◆ WHAT TO PRODUCE: Somewhere in the records below is a line containing "Click inside the ID number field". Copy that line and everything after it through the end, unchanged.

◆ PROVIDED DATA:
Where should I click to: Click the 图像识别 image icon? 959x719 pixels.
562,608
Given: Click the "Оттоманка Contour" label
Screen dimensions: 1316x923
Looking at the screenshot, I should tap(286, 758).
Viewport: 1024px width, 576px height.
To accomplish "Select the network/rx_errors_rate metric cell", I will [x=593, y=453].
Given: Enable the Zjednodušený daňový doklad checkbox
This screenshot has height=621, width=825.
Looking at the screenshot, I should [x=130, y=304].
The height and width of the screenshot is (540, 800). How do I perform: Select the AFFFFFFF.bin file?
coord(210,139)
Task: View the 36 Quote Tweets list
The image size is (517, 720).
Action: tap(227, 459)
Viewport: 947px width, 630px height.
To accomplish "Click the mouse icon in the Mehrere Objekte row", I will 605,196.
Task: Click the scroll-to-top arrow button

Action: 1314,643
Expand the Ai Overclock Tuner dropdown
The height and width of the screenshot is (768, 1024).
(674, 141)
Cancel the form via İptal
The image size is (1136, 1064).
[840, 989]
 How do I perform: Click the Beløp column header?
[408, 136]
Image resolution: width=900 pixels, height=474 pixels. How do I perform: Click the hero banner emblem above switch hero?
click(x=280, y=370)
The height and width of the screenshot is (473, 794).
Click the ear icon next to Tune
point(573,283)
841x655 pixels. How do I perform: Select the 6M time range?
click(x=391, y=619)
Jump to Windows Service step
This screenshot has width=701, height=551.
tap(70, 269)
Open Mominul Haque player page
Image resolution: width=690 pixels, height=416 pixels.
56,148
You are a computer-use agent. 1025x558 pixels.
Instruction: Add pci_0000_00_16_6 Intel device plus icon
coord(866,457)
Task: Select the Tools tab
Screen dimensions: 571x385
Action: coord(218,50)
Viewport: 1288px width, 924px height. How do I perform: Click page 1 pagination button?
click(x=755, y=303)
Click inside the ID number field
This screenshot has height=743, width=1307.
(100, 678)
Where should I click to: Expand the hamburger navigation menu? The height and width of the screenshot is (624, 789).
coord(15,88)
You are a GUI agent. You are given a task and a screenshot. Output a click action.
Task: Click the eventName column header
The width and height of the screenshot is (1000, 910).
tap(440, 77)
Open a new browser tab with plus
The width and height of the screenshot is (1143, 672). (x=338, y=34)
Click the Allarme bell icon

◆ TASK OUTPUT:
Click inside the ID number field
This screenshot has height=743, width=1307.
(100, 678)
Where should I click to: Expand the hamburger navigation menu? The height and width of the screenshot is (624, 789).
coord(15,88)
You are a GUI agent. You are given a task and a screenshot. Output a click action.
Task: Click the eventName column header
The width and height of the screenshot is (1000, 910).
tap(440, 77)
Open a new browser tab with plus
The width and height of the screenshot is (1143, 672). (x=338, y=34)
Click the Allarme bell icon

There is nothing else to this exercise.